9.21.2012

On Autumn's Eve

Happy Friday.  You made it.  Not only is it Friday, but it is the last day of summer.  Which makes tomorrow the Autumnal Equinox (the First Day of Fall).  A glorious thing.  It appears this weekend may actually live up to it's name even - usually it's too hot or too cold to feel like the season it's supposed to be.  I'm looking out the window now, and I see the slightest change in color on the tips of the leaves outside.  We have had smells of fresh apples, sweet potato chili, and olive oil and maple roasted granola in the kitchen this week.  Breath deep, folks, this is the life.

On the docket for this weekend:  I plan to pick up a squash or two at the farmer's market tomorrow and another peck of honeycrisp for the week.  I'm making a roasted squash soup with curry to ring in the autumn joy - we're doing fondue at my sister's.  Fresh homemade brioche, sweet and sour apples for dipping, a bowl of steaming squash soup, and a bottle of home-brewed beer?  Yes, please.  What more could you ask for.

If you can't tell already, this is my season.  


So, I've been thinking a lot about autumn and about this essay I read the other day on Eden, humanity's struggle, and the persistence of memory.  The author opens with this lovely poem from Robert Frost, appropriate for the change in seasons, and poses a question I think I've always wondered, on our memory of Eden and the tenacity of both sin and goodness.

"Nothing Gold Can Stay":

Nature's first green is gold
Her hardest hue to hold
Her early leaf's a flower
But only so an hour.
Then leaf subsides to leaf.
So eden sank in grief,
So dawn goes down to day.
Nothing Gold can stay.

For all of us, Eden's loss hits hard.  A snake comes into every garden, interrupting innocence with a divorce, a death, a shaming moment, or a terrible violation.  It may have been dramatic or it may have been subtle, but whatever it was, it signaled Eden's demise, the loss of innocence.
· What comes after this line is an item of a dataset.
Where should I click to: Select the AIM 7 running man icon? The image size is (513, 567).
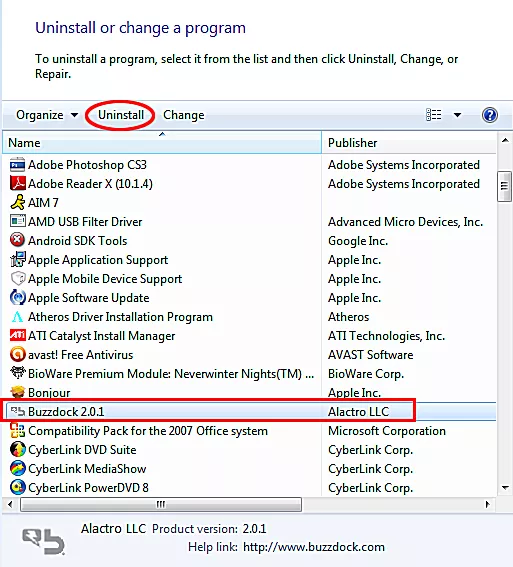(17, 202)
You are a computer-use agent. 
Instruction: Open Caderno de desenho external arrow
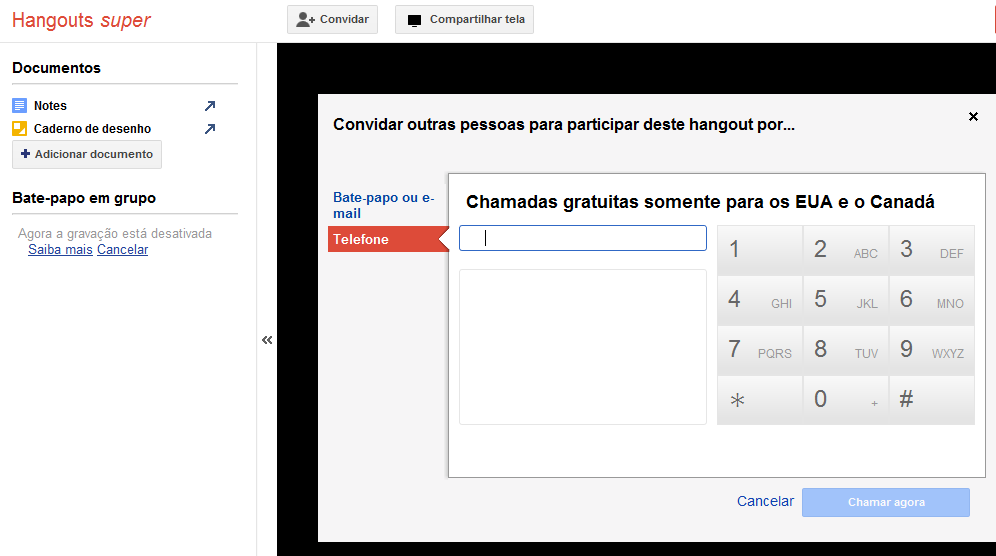210,128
I wonder - if Adam's sin courses through my veins, perhaps so does his memory of Eden.  Could that be what it means to have "eternity written in our hearts?" - that we've been there before and its goodness has been imprinted on our souls?

1 comment:

  1. This is beautiful! I love fall too, and I love your reflections on it. Great line: "We've been there before and its goodness has been imprinted on our souls."